Halloween

Dan and I were in two different states today, physically, but somehow we were in the same state of mind mentally.  He called me this morning from South Dakota to say that he was feeling a little down.  I had just finished showering and I had spent those quiet minutes under the hot water feeling the same way.

Hard to believe that a silly holiday like Halloween could trigger melancholy.  But here we are.  Dan is in SD, Erin is off trick or treating with her buddies, and I am home alone handing out candy, thinking about the days when we would take our two girls up and down the street trick or treating.

For years, Shannon and Erin would trick or treat with our neighborhood buddies Abby and Tessa.  Then they would come home with their buckets full of candy and dump them out on the family room floor.  Shannon taught Erin to organize her candy by type so they could see how much they had of each kind. Then they would decide if there was any trading to do.  I think we caught Shannon trying to dupe her younger sister into an unfair trade on more than one occasion.  Erin was a quick study, though, and soon learned to be skeptical of her big sister's offers.

Now, of course, intellectually I know that Shannon wouldn't be trick or treating with Erin at this age, but it's the memory of those days when they did that has me feeling a little off kilter.

There have been a lot of Shannon related interactions this week.  These are good things - talking with hockey teams who want to honor Shannon, and working on paperwork for the foundation - but they also have me feeling blue.

On the one hand, it's exactly what we are aiming for - ways to remember Shannon and keep her spirit alive by helping others.  I don't doubt that that's where my energy needs to be.  I know that I must do these things as part of my own healing process and to make some sense out of this whole tragedy.

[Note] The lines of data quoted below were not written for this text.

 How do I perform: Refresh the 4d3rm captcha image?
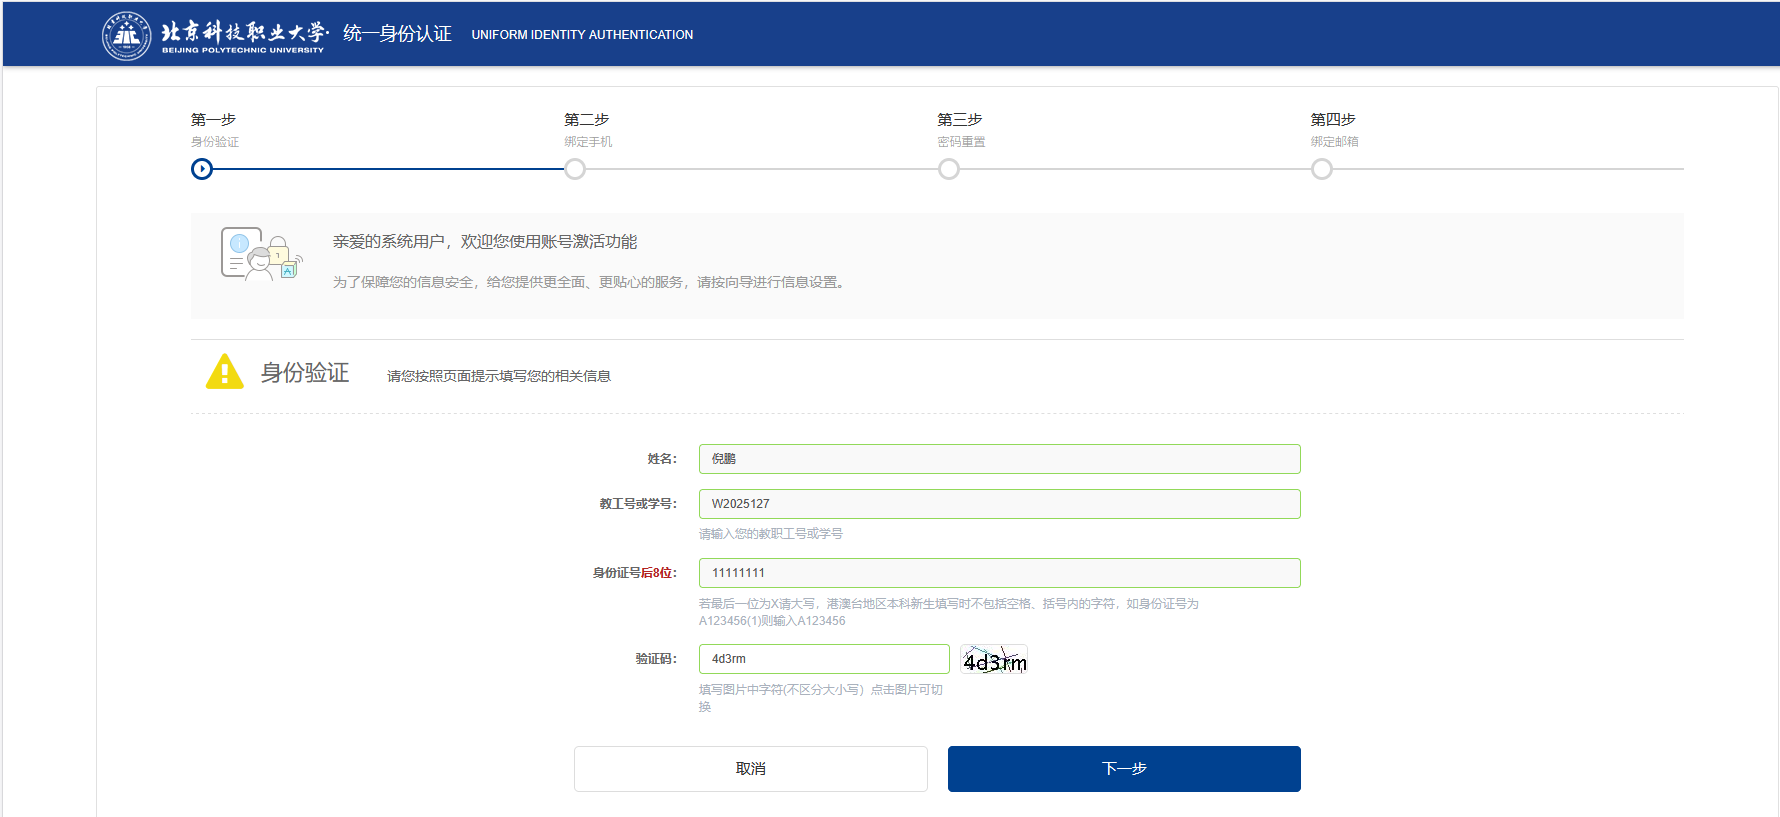click(x=994, y=660)
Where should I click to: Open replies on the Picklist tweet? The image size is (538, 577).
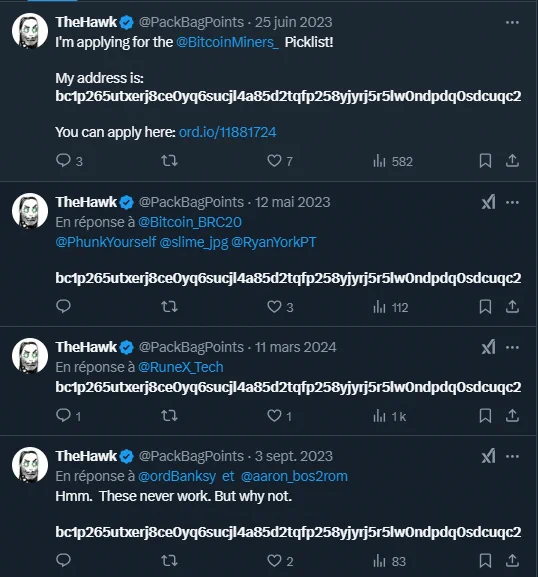(69, 161)
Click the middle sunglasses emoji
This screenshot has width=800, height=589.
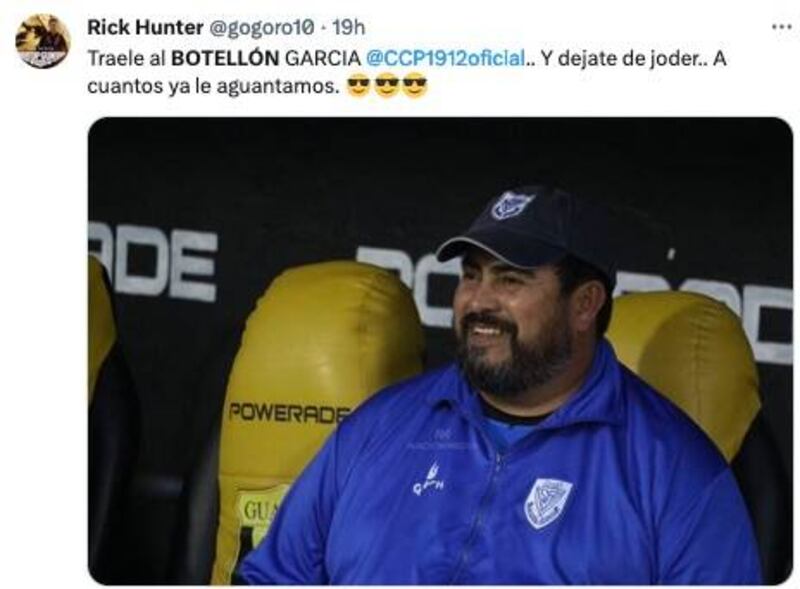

But I realized today, that there's a piece of me that's angry that this is my life.  Of course I want to honor Shannon, and I will, but I wish I didn't have to.  On some level, I still wish it wasn't so.  I didn't sign up to be a crusader or an example for others.  I didn't think I'd write a book about losing a child.  I signed up to be a mother and then 12 years later, all hell broke loose, and now I have these new roles that I am not completely comfortable with yet.

But, anger is a part of grief and I just need to remember that whatever I feel, it's o.k.  No right answers here.  This is one of those times when I just need to give myself a break and admit that I don't have it all figured out.  

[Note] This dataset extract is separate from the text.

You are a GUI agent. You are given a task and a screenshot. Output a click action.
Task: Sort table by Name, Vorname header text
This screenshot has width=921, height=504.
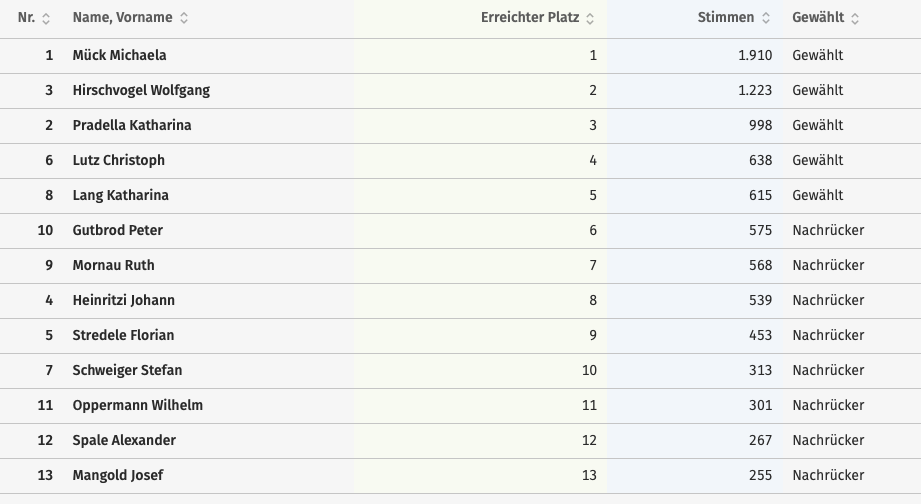[122, 18]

So this silly little Halloween holiday has me thinking about Shannon, and remembering her in her  costumes through the years. In chronological order:  cat, cow (twice), elephant, tiger, princess, cheerleader, witch, vampire, soccer player, football player, nerd.

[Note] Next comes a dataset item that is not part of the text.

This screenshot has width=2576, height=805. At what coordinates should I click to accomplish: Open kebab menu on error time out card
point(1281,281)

While I was in charge of the costumes in those early years, it was pretty standard fare - animals.  Once Shannon took over the costume choices, she tried on a few different personalities.  For those of you who knew her later in her life, it might be hard to picture her as a princess or a cheerleader, but trust me, as a six and seven year old, she owned it!

Thinking of her in each of those get ups makes me smile... and cry.

Erin is out there tonight dressed as Barbie complete with blond wig, tight pink dress, and shiny leggings.  Maybe when she gets home, Erin will sit on the family room floor with me and organize her candy by type...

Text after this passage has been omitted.